Receive Thread
The Receive Thread is responsible for handling all incoming UDP packets from the server.\ Its design isolates untrusted network input from the rest of the client, ensuring that rendering, prediction, and local ECS updates remain stable even if network conditions degrade.
This thread never interacts directly with the ECS.\ It simply collects snapshots and stores them in a safe buffer for the main thread to process during the next update cycle.
1. Responsibilities
The Receive Thread performs the following tasks:
- Listening for incoming UDP datagrams from the server
- Validating the structure of received packets
- Checking sequence IDs and discarding outdated snapshots
- Decoding authoritative state updates
- Storing the decoded snapshot in a thread-safe buffer
- Notifying the main thread that new data is available
Snapshots are not immediately applied to the ECS; they are only queued for consumption by the main thread.
2. Packet Validation
Incoming packets must satisfy several conditions before being accepted:
Size validation\ Packets must match the expected structure of a server snapshot. Unexpected sizes are discarded.
Message type validation\ Only valid snapshot packets are processed. Unknown packet types are ignored.
Sequence ID validation\ Each snapshot includes a monotonic sequence ID.\ Snapshots arriving out-of-order or duplicated are skipped to maintain consistency.
Sanity checks\ Basic checks ensure that the decoded data is valid and does not contain:
- non-finite numerical values
- invalid entity identifiers
- corrupted component data
Invalid packets never reach the rendering or prediction systems.
3. Snapshot Buffering
Because snapshots arrive asynchronously, the Receive Thread cannot modify the ECS.\ Instead, it writes decoded snapshots to a dedicated buffer.\ A typical buffering strategy includes:
- a double-buffer system, or
- a thread-safe queue that stores a limited number of recent snapshots.
The main thread reads from this buffer once per update and applies the most recent snapshot to the ECS through the replication layer.
This design avoids blocking the rendering or prediction pipeline and prevents race conditions.
4. Interaction with Prediction and Interpolation
The Receive Thread does not perform prediction or interpolation itself, but the data it provides is essential for both:
- Prediction uses snapshots to perform reconciliation for the local player.
- Interpolation uses snapshots to update the target positions of remote entities.
The receive thread’s job is not to compute these; it only ensures that all required data is available and valid.

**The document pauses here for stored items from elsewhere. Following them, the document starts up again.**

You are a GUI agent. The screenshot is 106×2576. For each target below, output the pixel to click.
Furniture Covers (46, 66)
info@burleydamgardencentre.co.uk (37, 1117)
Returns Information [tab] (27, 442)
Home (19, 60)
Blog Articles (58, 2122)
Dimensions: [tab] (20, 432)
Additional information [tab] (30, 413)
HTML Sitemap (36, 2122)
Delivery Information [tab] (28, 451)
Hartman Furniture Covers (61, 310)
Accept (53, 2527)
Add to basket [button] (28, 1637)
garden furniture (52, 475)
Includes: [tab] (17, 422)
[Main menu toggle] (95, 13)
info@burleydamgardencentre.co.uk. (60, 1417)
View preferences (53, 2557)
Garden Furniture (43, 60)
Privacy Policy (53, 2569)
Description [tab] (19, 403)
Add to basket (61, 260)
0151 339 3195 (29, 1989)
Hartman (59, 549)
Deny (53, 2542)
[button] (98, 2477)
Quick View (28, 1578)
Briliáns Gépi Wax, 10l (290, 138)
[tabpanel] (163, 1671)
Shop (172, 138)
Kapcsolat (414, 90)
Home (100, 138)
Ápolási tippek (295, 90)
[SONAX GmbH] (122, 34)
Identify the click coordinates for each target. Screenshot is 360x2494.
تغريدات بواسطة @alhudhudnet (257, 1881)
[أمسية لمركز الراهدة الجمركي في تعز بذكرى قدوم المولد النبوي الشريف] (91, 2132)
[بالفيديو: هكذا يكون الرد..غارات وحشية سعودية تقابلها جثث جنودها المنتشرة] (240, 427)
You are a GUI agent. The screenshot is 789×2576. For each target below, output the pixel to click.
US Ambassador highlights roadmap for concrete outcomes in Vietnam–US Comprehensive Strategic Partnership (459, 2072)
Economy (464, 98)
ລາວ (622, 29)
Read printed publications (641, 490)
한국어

5. Error Handling and Robustness
The Receive Thread must remain operational even under adverse network conditions.\ It handles:
- packet loss
- packet duplication
- packet reordering
- latency spikes
- corrupted packets
- unexpected disconnects
None of these conditions crash the client or block the main thread.\ New snapshots will simply overwrite old ones, and the main thread will interpolate or correct as needed.
6. Summary
The Receive Thread ensures that:
- networking does not interrupt rendering or prediction
- snapshots are correctly parsed and validated
- the ECS is updated only by the main thread
- the client remains stable under all network conditions
Its role is strictly limited to receiving, validating, and buffering authoritative state updates from the server.